Reporting From Israel: A B'nai Mitzvah to RememberJanuary 7, 2019
From December 20 to December 29, members of the Stephen Wise community explored Israel as part of our congregation's annual mission. Led by Senior Rabbi Ammiel Hirsch and joined by Rabbi Rena Rifkin, director of our Religious School, participants experienced Israel from Tel Aviv to Jerusalem, to the mystical Galilee city of Safed and the Golan Heights, to the desert-top fortress of Masada and the Dead Sea. They held a b’nai mitzvah at the ancient site of Hazor, met Israeli soldiers, heard from Israeli journalists and political figures, and more.
Here, the Rosenstein/Eisenstat and Samton families reflect on a unique b'nai mitzvah experience in Northern Israel.
WE WOKE UP after our first night at Kfar Blum and rode the bus through the lush Hula Valley to Tel Hazor, an archaeological site containing layers of civilizations of the ancient city of Hazor (at least 5,000 years old) -- and also the site of the Zoe Samton and Joshua Rosenstein's b'nah mitzvah, led by Rabbis Hirsch and Rifkin. Zoe and Joshua wowed their fellow travelers and families with their Torah readings and dvrei torah. Jacob Silverstein, Hattie Saal, Katie D., Ethan Kozower, and Adam Varsa also read from the Torah. The Hula Valley is a migratory stop for birds and their calls echoed in the background. It was a very unique and special occasion for all of us.
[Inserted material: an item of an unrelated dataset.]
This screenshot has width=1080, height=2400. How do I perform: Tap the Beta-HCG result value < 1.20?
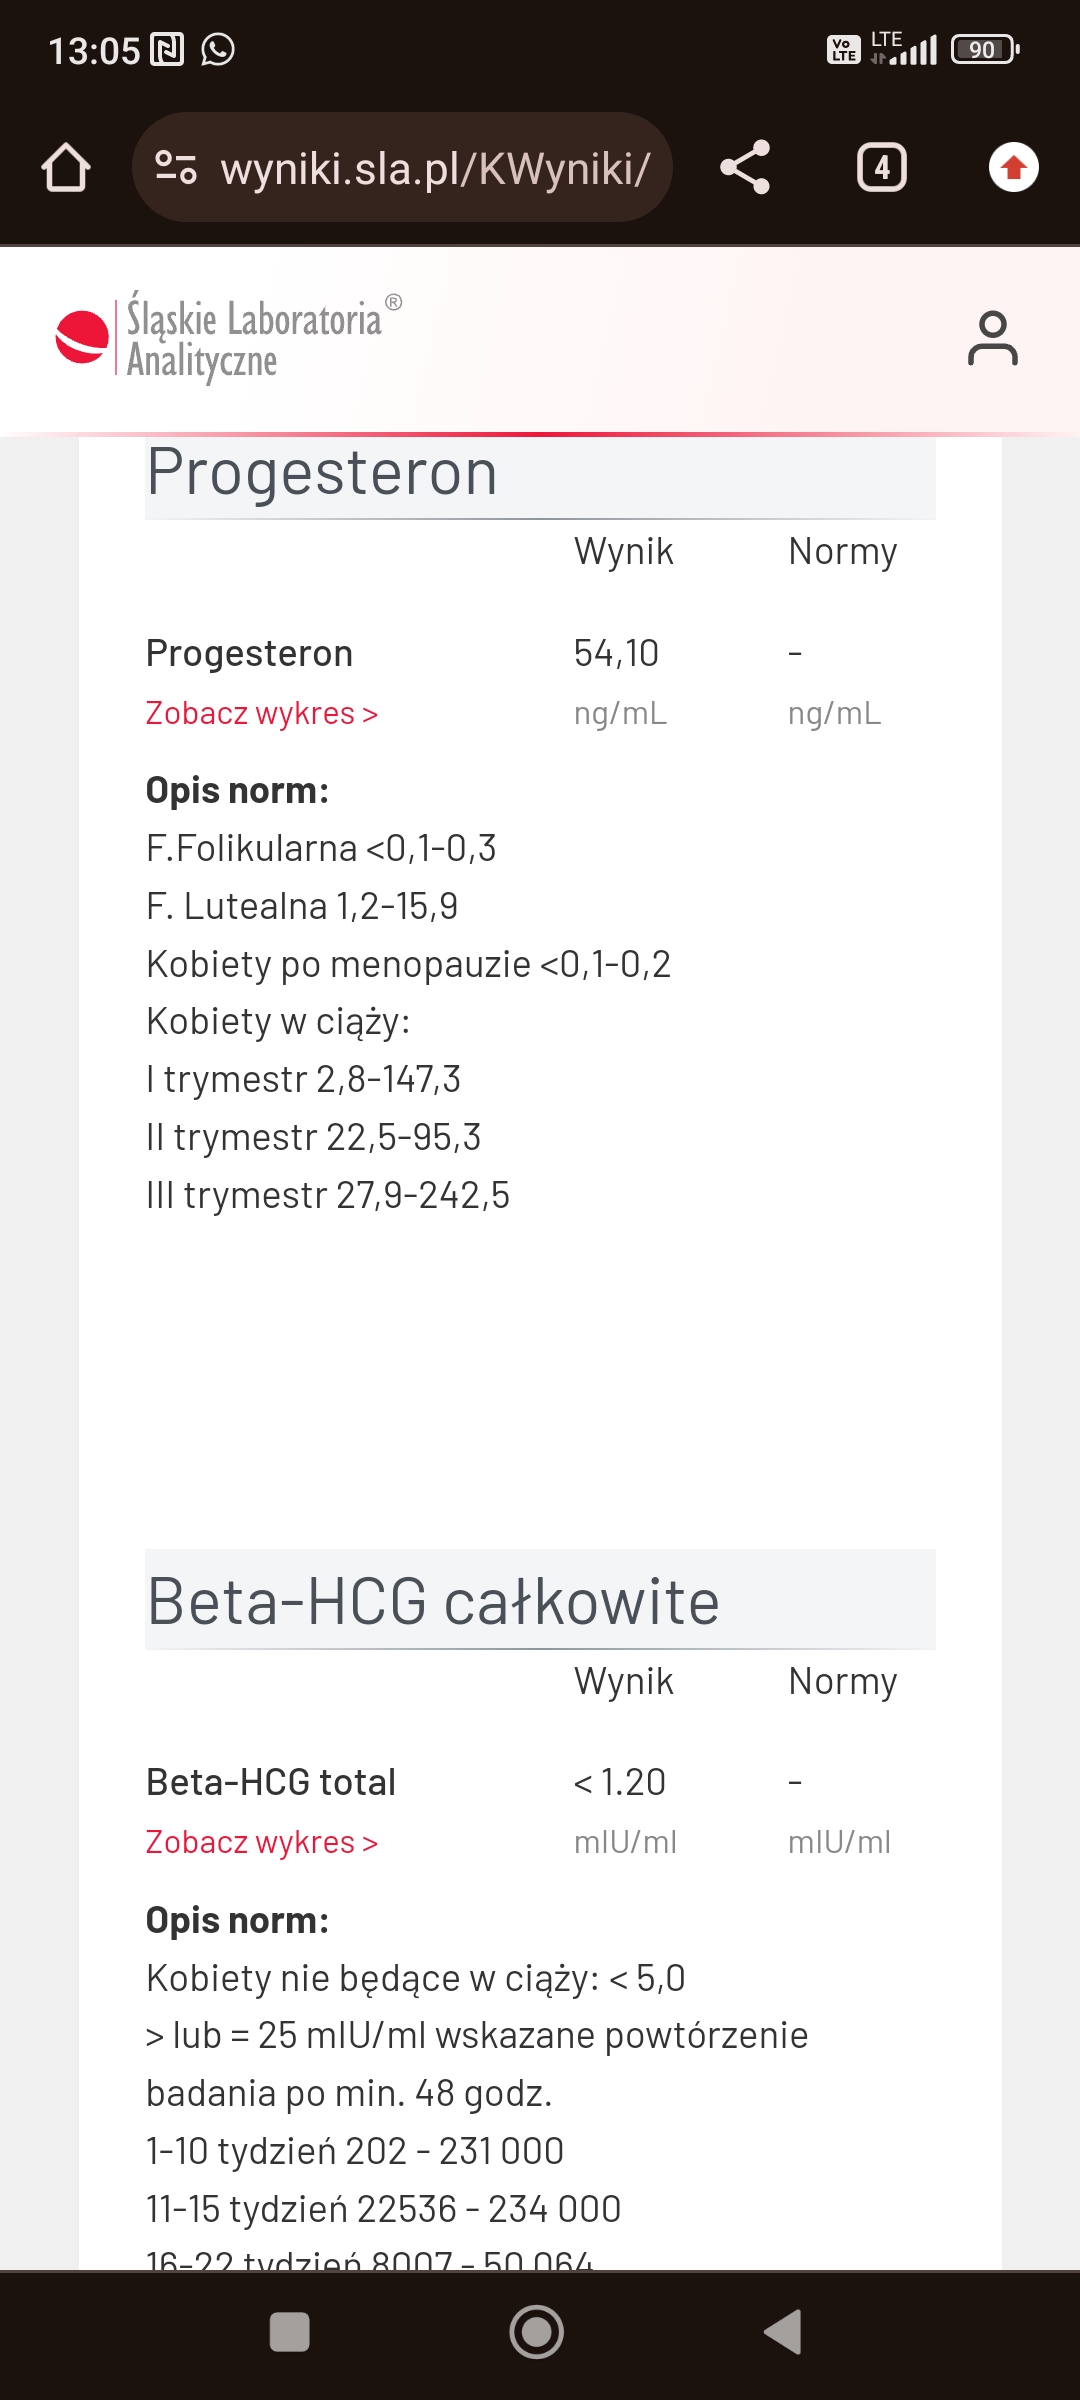click(x=619, y=1782)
From there it was off to the Golan Heights. We boarded the buses to Mt. Bental near the edge of the Syrian border. Lt. Col. Marco Moreno spoke and showed a video about Operation Good Neighbor, Israel's humanitarian mission to aid civil-war-torn Syria by allowing casualties to enter Israel for medical treatment. Some of the injured are treated at the Galilee Medical Center in Nahariya, where we had just visited the day before. It was inspirational and a tribute to the decency and virtue of Israel, the IDF, and the Israeli people.
Mt. Bental overlooks Syria, including the path of the Syrian army during the 1973 Yom Kippur War. Unfortunately, it was raining and overcast at the top of the mountain, and we couldn’t see much of anything in the distance. We descended into a bunker that had been manned by Israelis prior to the war and where soldiers gave some of the first warnings of the oncoming invasion.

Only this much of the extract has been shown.